Even if the code is technically asynchronous, one slow await can still dominate how the loop feels under load.

3. Too much CPU work stays in coroutine code

Async structure does not make CPU-heavy code non-blocking.

If expensive parsing, compression, serialization, or transformation stays inside coroutine code, the loop may spend too long away from other tasks.

4. The loop is overloaded by too many pending tasks

A flood of scheduled work can increase delay even when no single task looks obviously broken.

This often happens when:

  • fan-out is too large
  • retries create more tasks than the loop can drain smoothly
  • background scheduling grows without strong limits

5. The runtime symptom is really a task design problem

Sometimes the loop is blamed because everything is late, but the real issue is poor task ownership, bad backpressure, or endless pending work upstream.

That is why loop health should be read together with task lifecycle and queue behavior.


A practical debugging order

1. Identify where the loop spends most of its time

Ask:

  • what path is running longest without yielding?
  • what changed recently in that path?
  • is one handler dominating the loop?

This is the highest-value first step.

2. Check for synchronous calls inside async handlers

Look for libraries and code paths that appear harmless but are still blocking:

  • requests
  • synchronous database clients
  • file reads
  • CPU-heavy conversion paths

3. Separate CPU-heavy work from I/O-bound coroutine paths

If the issue is CPU work, async structure alone will not help.

You need to identify whether the loop is suffering from:

  • blocking I/O
  • too much CPU work
  • too many scheduled tasks

4. Inspect long awaits and overloaded task fan-out

One slow dependency or too many pending tasks can make the loop feel stalled even if no single coroutine is broken.

5. Compare event-loop health before and after recent changes

New libraries, changed fan-out patterns, or heavier handlers often explain why loop behavior degraded suddenly.


Example: synchronous client inside async code

async def handler():
    response = requests.get("https://example.com")
    return response.text

This code looks asynchronous because the function is async, but it still blocks the loop while the HTTP call runs.

A better direction usually involves:

  • using a truly async client
  • moving blocking work off the loop
  • reducing per-request blocking sections

What to change after you find the blocking path

If the path uses synchronous I/O

Replace it with an async client or move it off the event loop.

If the path is CPU-heavy

Reduce work, batch differently, or move CPU-intensive processing out of the main coroutine path.

If fan-out is too large

Bound concurrency so the loop is not flooded by too many pending tasks.

If one dependency is slow

Add sensible timeouts and isolate the impact so one wait does not dominate the whole service.

If the issue is really upstream coordination

Treat task ownership and queue design as the main incident, not just loop health.


A useful incident question

Ask this:

What exact code path is holding the event loop longest without giving control back?

That question is almost always more useful than “Is asyncio slow?”


FAQ

Q. Does async def guarantee non-blocking behavior?

No.
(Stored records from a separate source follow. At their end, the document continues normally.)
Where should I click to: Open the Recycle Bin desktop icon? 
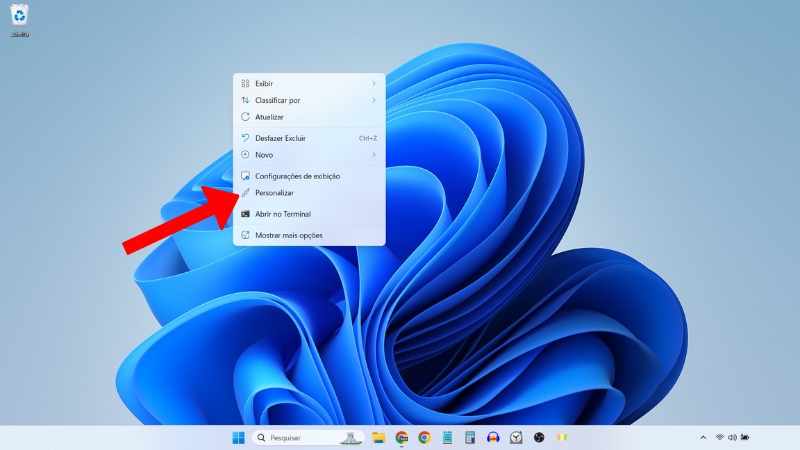click(19, 18)
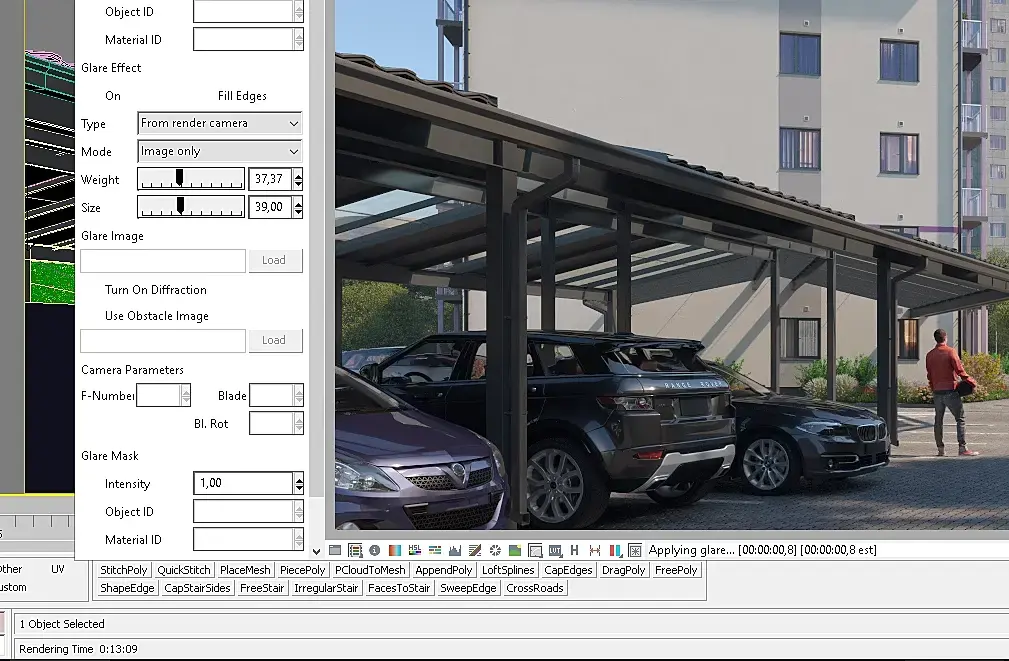Image resolution: width=1009 pixels, height=661 pixels.
Task: Toggle the Fill Edges option
Action: 242,96
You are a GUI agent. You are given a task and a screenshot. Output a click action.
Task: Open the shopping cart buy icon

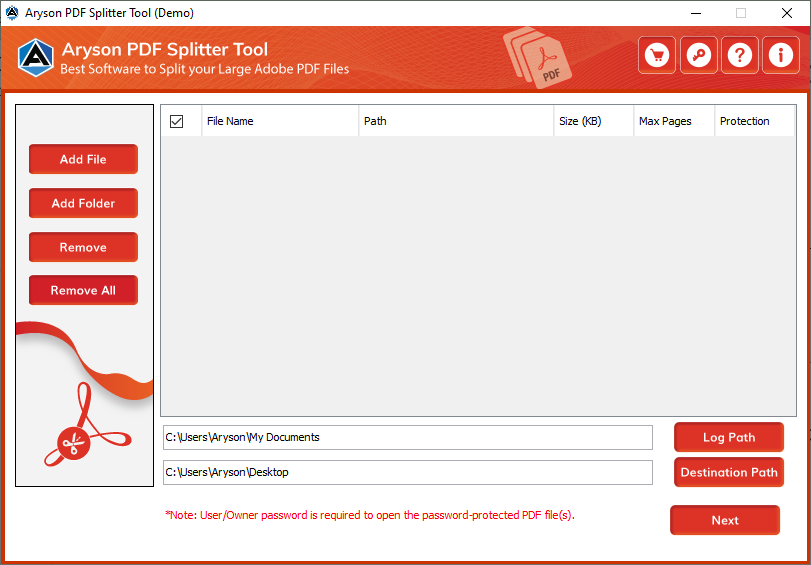pyautogui.click(x=657, y=55)
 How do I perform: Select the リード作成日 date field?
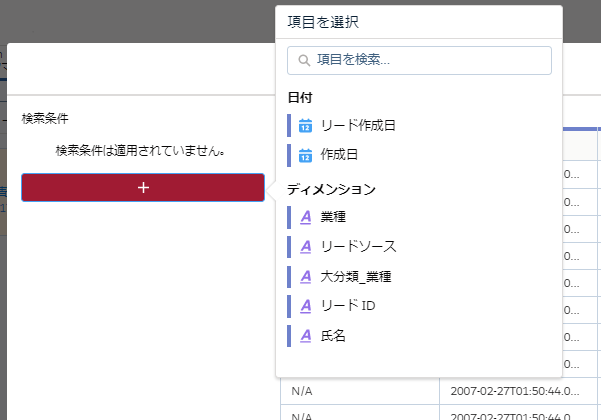[x=358, y=126]
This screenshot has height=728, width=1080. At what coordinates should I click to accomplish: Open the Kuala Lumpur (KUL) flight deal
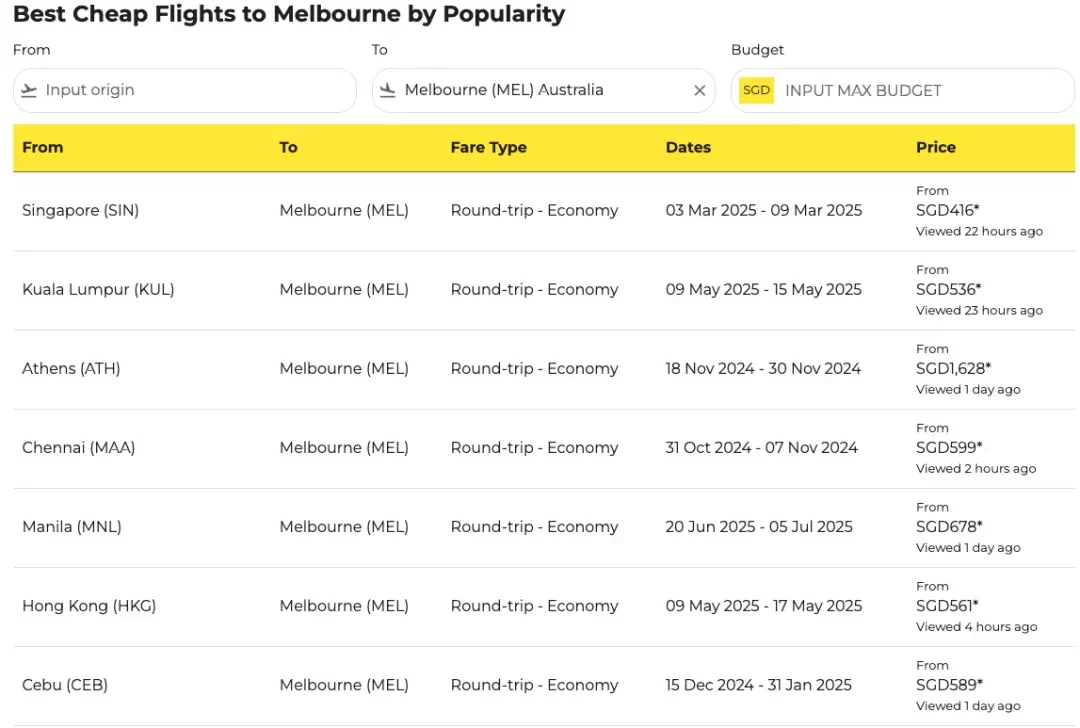[x=543, y=290]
Blocking code inside an async function still blocks the loop.

Q. What is the fastest first step?

Find the longest-running path inside the loop and check whether it yields control properly.

Q. Is every slow asyncio service suffering from loop blockage?

No. Some services have healthy loops but bad task ownership or dependencies that never complete.

Q. Can too many tasks block the loop even if each looks small?

Yes. Large fan-out and pending-task floods can make the loop sluggish even without one obvious culprit.